I got the contract emailed, the art consultants paid me to get started, and I began happily painting away. No, it's never that simple, is it? My car at the time could only accommodate ONE 48x60 canvas at a time, so my husband, who has an extra large truck bed, had to drive me to the art supply store to buy the two canvasses. I really enjoyed the initial stage of painting. As you can see in the photo below, my favorite method to work involves toning the canvas and then wiping away the light areas with rags. This places all the shapes, establishes the value range and light source and creates interesting, exciting little marks and suggestions of foliage. After this initial stage, it's as if everything is in there and I just have to pull it out.
After many hours, starting with the background and working forward into the hundreds or thousands of blades of grass, it was check in time. Per our contract, I was to send a photo of the project at the halfway point. Imagine my absolute horror when I received the following email from the art consultant: "Rani, it looks beautiful, but you do realize it's supposed to be horizontal?" What? Let me read that again! And slowly it dawned on me: I had just assumed that, since they had based this commission on my vertically-oriented diptych, this would just be a larger version of it. I had not read the fine print in the contract due to being in such a hurry to get it signed and returned, and it clearly stated two horizontal 48x60s.
Well with no time to waste, I grieved for about a minute and then moved my Big Giant Mistake Diptych to an unused bedroom with the other unsold 48x60s (yes, there are others!). Had to go buy two new canvasses. But wait! My local store only has two, and one of them is damaged! Had to hunt some down online...I live in a rural area and had I not been able to find two that large, I would have had to get them in Atlanta with another day used up. My sweet husband and his big truck drove me down to a store in Albany Georgia which had what I needed. I painted my hands off: it was difficult having to paint individual blades of grass several feet tall on such a large painting. I painted the edge of a metal yardstick and pressed it onto the painting to make the stems of the weeds straight...and there was twice as much grass to paint now because of the horizontal orientation. But I finished in time! We drove down to the new, vast hospital complex and met up with the art consultants who were on their last day of hanging the artwork. Though a diptych, the two paintings were going to be hung in their own niches separated by a section of wall. It was very gratifying to be present while they were hung and the art glowed coming down the hallway. It was a successful project, not my first, but my largest, and I'm looking forward to more. I have proposals in place with the same hospital's new cancer center and with the same consulting firm for a hospital elsewhere in Florida. We shall see.
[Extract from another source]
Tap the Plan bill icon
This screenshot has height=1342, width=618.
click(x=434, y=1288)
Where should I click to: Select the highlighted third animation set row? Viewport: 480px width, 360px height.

But what happened to the Mistake Diptych? Some paintings have tortured lives. After making myself finish the vertical version, I consigned it to a gallery in Jacksonville who was excited to offer it to a big client of theirs, the Mayo Clinic. Unfortunately, after thirty years in business, the gallery suddenly closed and declared bankruptcy. I was lucky to get most of my paintings back and did retrieve the diptych, but one of my paintings was unaccounted for and I was never paid, as were many of the artists at that gallery who lost numerous works. "Leaves of Grass III" was featured at my recent show at Lagerquist Gallery in Atlanta, and I've got my fingers crossed that it will find a home!
The moral of this story: Always read the fine print.